Before the end of the 14th century the area of Gelgaudiškis settlement and manor, positioned on the upper bank of Neman, belonged to the Grand Dukes of the Grand Duchy of Lithuania. In 1504, King and Grand Duke Aleksander Jagiellon gave it away as a gift to his royal secretary Sapieżyc, progenitor to the szlachta family of Sapieha. Afterwards, the grange belonged to families of Massalski, Dembiński, Oziembłowski, Giełgud, Czartoryski, the Prussian barons Von Keudell, and finally Komar family (till the beginning of World War I).

The classicist palace was built in the first half of the 19th century by the family of von Keudell. In the interwar period, the establishment was nationalized and housed an orphanage and later a school. After the fire of 1979 the palace was rebuilt and since remains unoccupied. It is surrounded by a garden and forested park with an area of 112 ha leading to Neman (Nemunas) River.

The town and nearby castle is mentioned in John Gielgud: The Authorized Biography, (by Sheridan Morley), as being the actor's ancestral home and from where his family name originated.

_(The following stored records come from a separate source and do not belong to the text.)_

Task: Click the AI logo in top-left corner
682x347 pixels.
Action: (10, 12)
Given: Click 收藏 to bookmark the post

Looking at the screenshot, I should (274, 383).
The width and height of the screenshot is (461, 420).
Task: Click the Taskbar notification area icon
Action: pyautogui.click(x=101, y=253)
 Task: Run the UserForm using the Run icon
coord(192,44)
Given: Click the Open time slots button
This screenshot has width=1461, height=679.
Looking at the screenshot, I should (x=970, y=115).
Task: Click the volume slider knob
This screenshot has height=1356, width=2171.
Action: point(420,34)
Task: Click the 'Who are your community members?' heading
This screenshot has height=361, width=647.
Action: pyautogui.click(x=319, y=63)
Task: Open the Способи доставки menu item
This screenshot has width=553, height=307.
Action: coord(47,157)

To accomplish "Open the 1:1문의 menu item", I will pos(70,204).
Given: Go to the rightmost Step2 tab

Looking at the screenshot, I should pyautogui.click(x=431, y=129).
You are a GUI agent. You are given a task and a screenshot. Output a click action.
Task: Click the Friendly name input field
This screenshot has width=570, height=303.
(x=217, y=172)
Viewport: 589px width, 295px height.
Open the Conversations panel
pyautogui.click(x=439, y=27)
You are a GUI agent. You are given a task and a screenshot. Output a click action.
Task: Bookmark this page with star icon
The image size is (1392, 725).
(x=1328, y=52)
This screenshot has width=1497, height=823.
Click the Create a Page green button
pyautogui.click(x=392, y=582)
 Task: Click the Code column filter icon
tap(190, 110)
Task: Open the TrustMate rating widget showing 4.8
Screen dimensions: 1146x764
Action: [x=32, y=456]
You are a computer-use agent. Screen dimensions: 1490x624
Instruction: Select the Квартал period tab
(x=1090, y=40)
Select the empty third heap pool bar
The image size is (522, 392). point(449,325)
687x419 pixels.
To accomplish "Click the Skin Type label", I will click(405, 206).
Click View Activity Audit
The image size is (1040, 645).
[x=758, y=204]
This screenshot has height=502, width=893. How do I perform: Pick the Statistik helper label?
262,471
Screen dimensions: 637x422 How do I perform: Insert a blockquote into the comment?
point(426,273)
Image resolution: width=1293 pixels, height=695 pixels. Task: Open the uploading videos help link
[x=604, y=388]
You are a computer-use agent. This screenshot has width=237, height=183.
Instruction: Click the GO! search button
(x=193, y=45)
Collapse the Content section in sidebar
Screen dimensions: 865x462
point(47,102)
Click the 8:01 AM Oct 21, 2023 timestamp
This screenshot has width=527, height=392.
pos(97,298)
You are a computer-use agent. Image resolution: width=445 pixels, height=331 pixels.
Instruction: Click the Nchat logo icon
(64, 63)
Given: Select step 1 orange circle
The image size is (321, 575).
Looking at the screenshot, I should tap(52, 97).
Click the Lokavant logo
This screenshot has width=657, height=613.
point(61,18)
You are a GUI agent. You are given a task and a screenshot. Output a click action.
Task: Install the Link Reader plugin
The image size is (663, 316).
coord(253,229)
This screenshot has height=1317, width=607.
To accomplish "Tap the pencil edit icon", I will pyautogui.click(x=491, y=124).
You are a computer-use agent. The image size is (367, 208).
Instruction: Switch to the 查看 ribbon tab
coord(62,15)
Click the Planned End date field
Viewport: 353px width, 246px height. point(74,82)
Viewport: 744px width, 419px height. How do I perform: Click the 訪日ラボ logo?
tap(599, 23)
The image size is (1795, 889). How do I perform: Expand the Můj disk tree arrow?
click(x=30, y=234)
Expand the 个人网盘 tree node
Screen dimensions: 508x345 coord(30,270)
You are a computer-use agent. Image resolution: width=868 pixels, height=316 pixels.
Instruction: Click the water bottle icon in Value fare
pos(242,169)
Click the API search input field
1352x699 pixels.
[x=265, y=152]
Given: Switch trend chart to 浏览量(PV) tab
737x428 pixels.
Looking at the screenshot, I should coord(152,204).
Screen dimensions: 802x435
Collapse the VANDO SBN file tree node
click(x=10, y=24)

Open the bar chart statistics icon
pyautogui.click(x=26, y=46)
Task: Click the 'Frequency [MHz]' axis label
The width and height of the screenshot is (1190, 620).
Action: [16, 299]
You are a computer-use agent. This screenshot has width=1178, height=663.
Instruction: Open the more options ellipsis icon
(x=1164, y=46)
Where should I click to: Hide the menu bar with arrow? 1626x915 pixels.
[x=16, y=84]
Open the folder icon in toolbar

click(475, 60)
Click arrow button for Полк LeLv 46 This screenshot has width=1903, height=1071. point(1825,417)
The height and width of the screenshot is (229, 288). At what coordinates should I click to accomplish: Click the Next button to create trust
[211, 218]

During World War I, it was occupied by Germany. During World War II, it was occupied by the Soviet Union from 1940, by Nazi Germany from 1941, and then once again by the Soviet Union from 1944.

==River port==
A small cargo pier was established on Nemunas in 1973 to export produce from the gravel quarry. Today it used for water tourism and recreation as the territory falls within Panemunai Regional Park. A memorundam of developing it further for industrial cargo was signed with the Port of Klaipėda authority in March 2026.